Records from a data source
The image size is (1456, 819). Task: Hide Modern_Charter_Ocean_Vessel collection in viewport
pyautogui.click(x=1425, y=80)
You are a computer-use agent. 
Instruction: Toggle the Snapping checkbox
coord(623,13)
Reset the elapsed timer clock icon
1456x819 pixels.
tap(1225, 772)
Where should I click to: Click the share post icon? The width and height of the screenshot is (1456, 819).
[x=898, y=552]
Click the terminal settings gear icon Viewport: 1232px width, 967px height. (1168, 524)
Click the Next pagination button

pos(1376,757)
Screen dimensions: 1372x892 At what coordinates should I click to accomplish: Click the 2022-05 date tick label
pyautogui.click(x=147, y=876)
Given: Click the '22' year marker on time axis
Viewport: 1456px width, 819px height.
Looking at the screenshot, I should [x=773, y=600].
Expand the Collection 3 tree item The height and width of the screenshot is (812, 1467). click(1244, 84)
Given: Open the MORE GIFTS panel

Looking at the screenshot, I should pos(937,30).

> AIM OF THE EXERCISE
Copy out exactly the lines that run from the one holding "Expand the Collection" through the end of the data above.

> FINISHED TASK
Expand the Collection 3 tree item The height and width of the screenshot is (812, 1467). click(1244, 84)
Given: Open the MORE GIFTS panel

Looking at the screenshot, I should pos(937,30).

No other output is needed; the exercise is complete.